Trai proposes to rely on information provided by consumers in the customer acquisition forms (CAFs) at the time of subscribing to Sim cards for the name reveal to call recipients. Concerns around reliability, safekeeping, and verification of information provided in CAFs have cropped up from time to time. It is possible that such information is not consistent with information recorded during other customer due diligence exercises. Moreover, persons filling in the CAFs might be different from the persons using the number. This may lead to revelation of wrong names.

The government is aware of these issues and has been deliberating on proposals to develop frameworks for sharing reliable know-your-customer data among telecom service providers based on customer consent. Unless some of these proposals see the light of the day, excessive reliance on unreliable CAF data may be counter-productive.
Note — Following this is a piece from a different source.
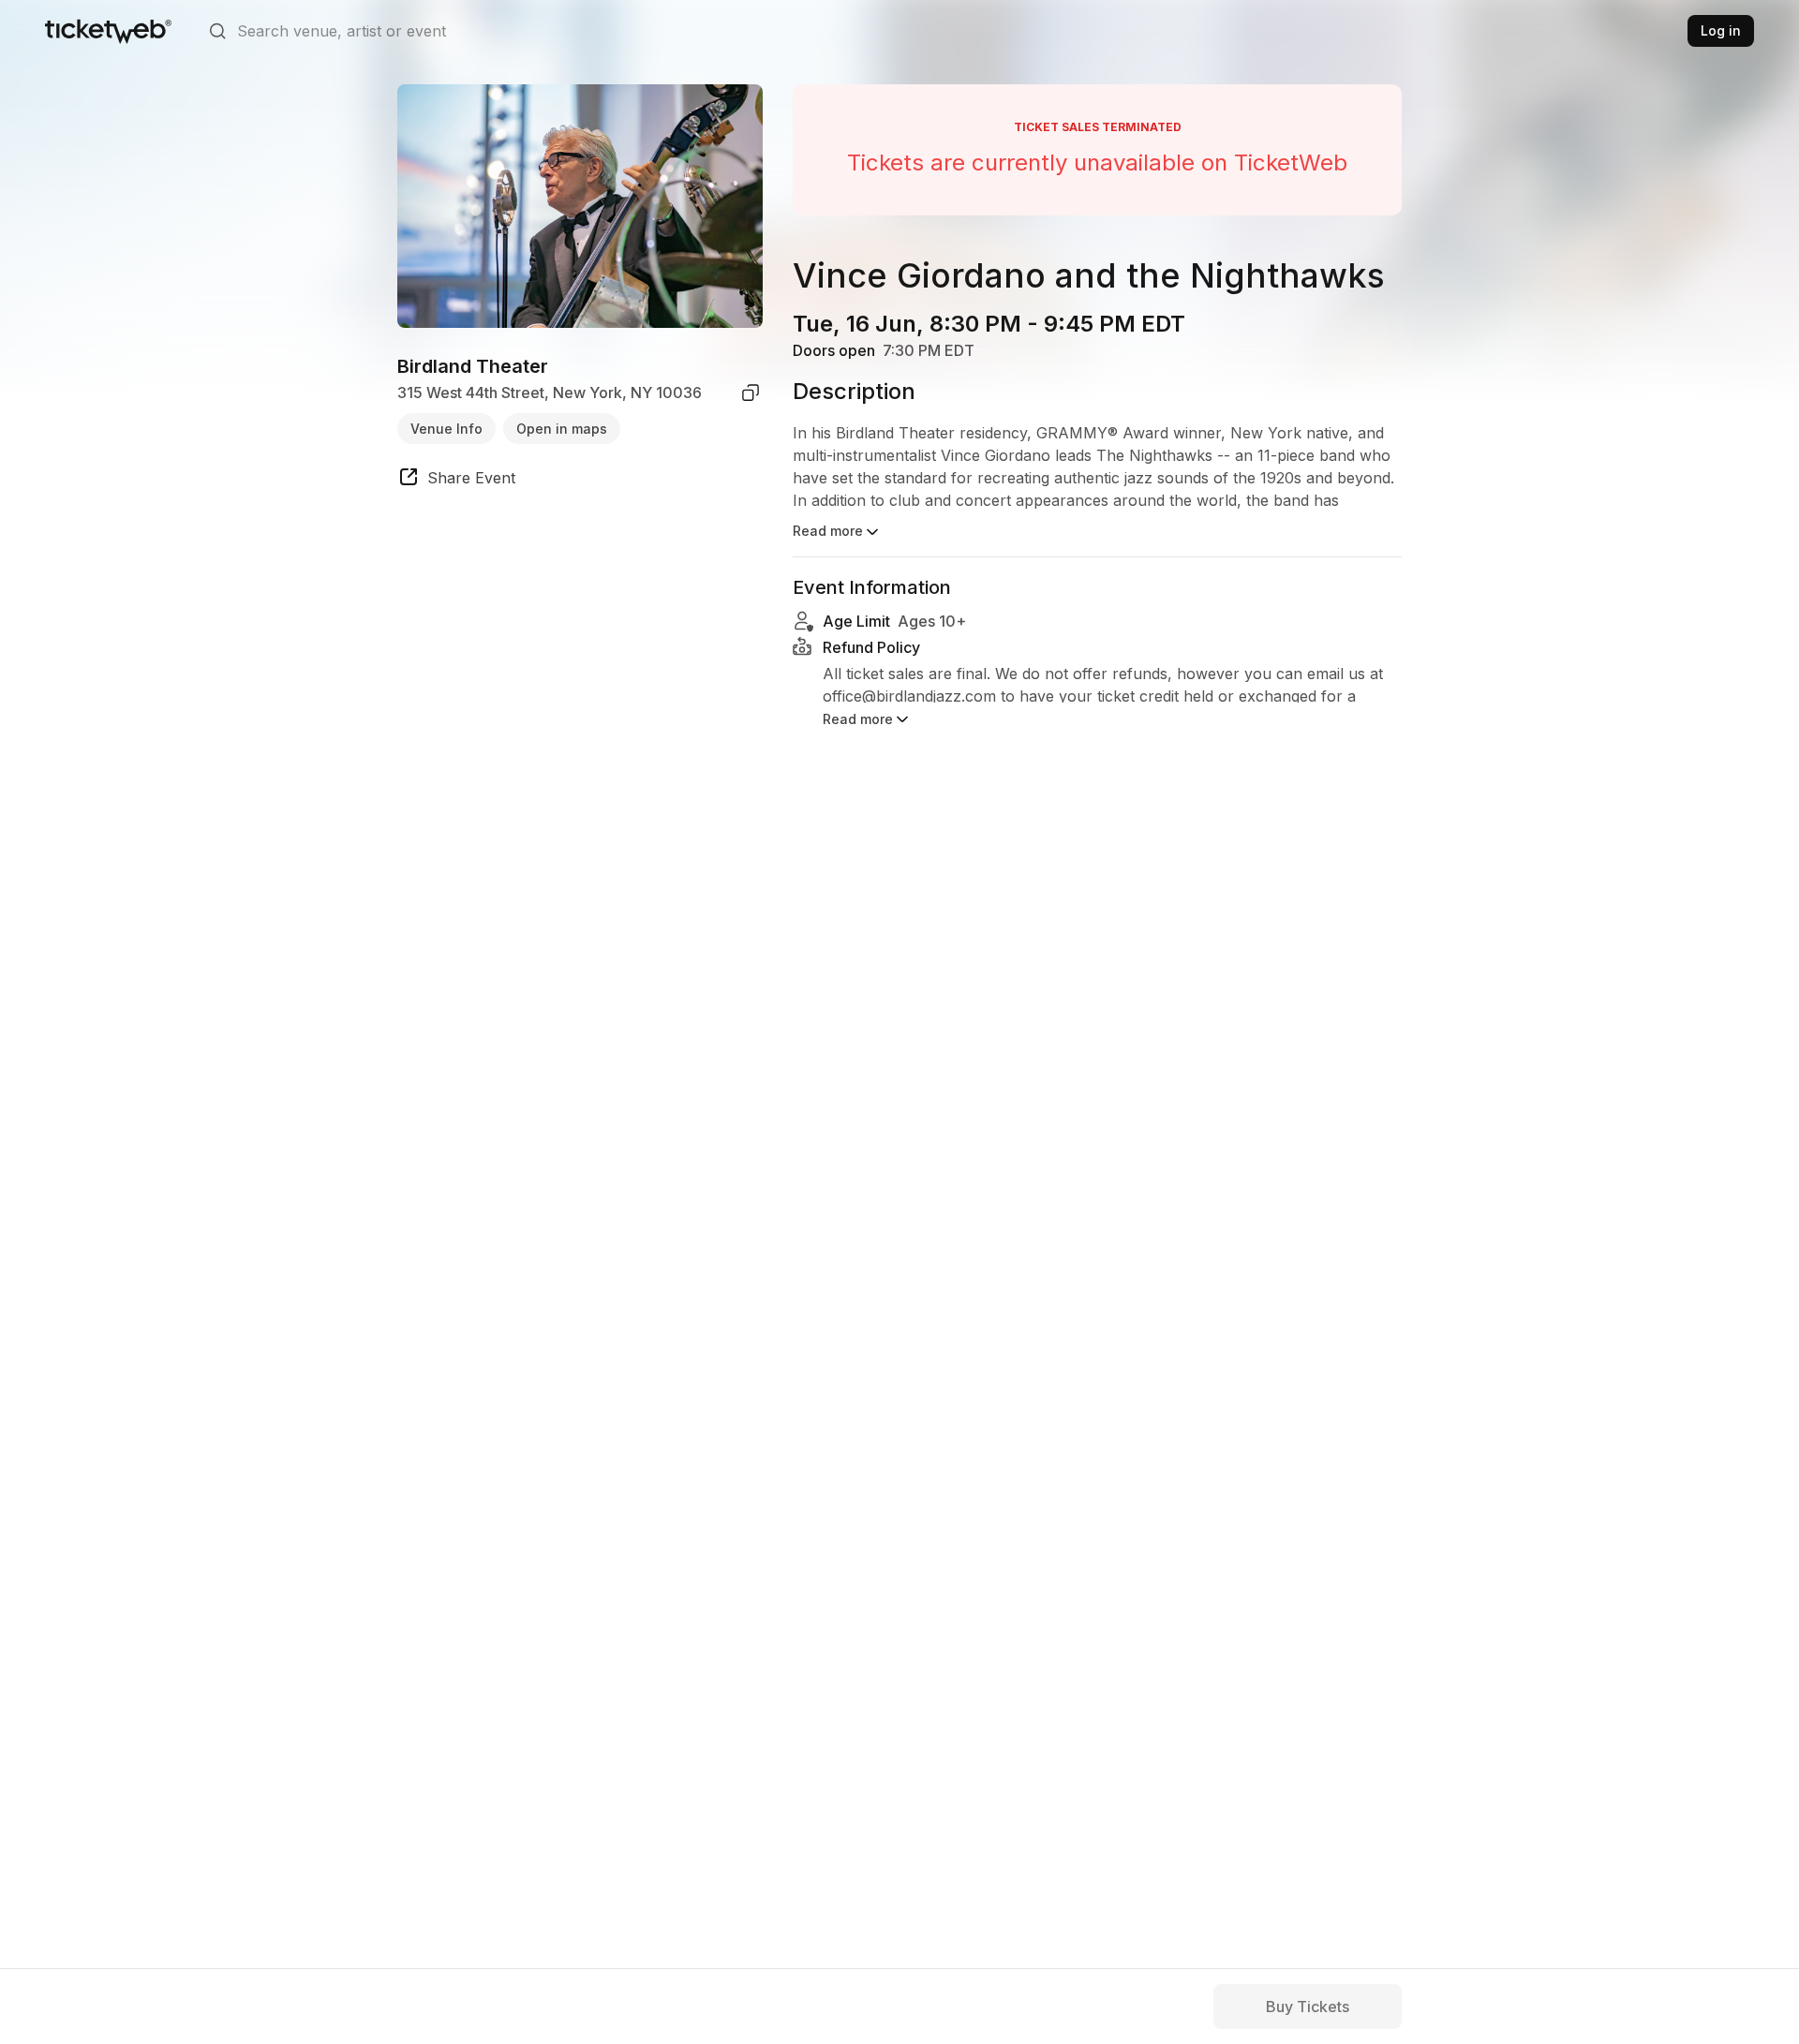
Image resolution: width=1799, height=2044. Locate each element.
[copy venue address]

To operationalise caller name presentation, telecom service providers may need to dip into each other’s database. The sharing and passage of data through different points of interconnection between multiple networks may make data susceptible to leaks. Alternatively, the creation of a centralised database wherein details of all consumers are stored or its clones with all service providers may end up acting as honeypots for malicious actors. In such scenarios, it might be difficult to fix responsibility and hold service providers to account.

These concerns, coupled with the disclosure of personal information like name and contact number without customer consent and in the absence of an overarching data protection law could also exacerbate risks related to violation of privacy, misuse of information, and identity spoofing. Young users of telecom services may particularly be at risk in such scenarios. Consequently, it might be useful to wait for the data protection law to be operationalised before acting on Trai’s proposals.

It is also not clear how the mere display of caller names will address the issue of fraud, spam, and bot calls. While it may give some additional information to call recipients, it may not necessarily be sufficient to distinguish genuine from other callers without picking up the call. Telecom and financial regulators in India have recently formulated a joint action plan to curb financial fraud using telecom resources. Trai has also been leveraging distributed ledger technology and artificial intelligence to curb unsolicited commercial communication. Such initiatives may have greater chances of success.

It will also be useful to examine if scarce state capacity and public resources should be invested to design regulatory intervention on an issue on which the industry is already making a lot of progress. At present, smartphone users can make use of native smartphone tools and third-party apps to identify calling party names, locations, and mark spam calls. For instance, Apple provides a ‘silence unknown numbers’ feature on its handsets. Google app allows phone users to mark incoming calls as spam and block them. Third-party apps like Truecaller and Bharat Caller ID & Anti-spam also provide calling party name presentation and spam identification facilities.

While potential exists to enhance the reliability of such crowdsourced data, the availability of additional information may aid call recipients make an informed choice about picking up the call. It might be a better idea for the regulator to join forces with these players for addressing concerns related to their solutions and generate awareness and build the capacity of consumers on using them.

Should Trai decide to go ahead with its proposal, it might be useful to think about limiting obligations of caller name display to specific categories of callers based on pre-determined principles or grievances received against callers. Similarly, options like pressing additional codes to display the caller name could be explored.

These are just some of the issues in the Trai’s consultation paper that need thorough examination from a consumer perspective. The regulator must undertake a comprehensive cost-benefit analysis of its proposals for all stakeholders before reaching a conclusion.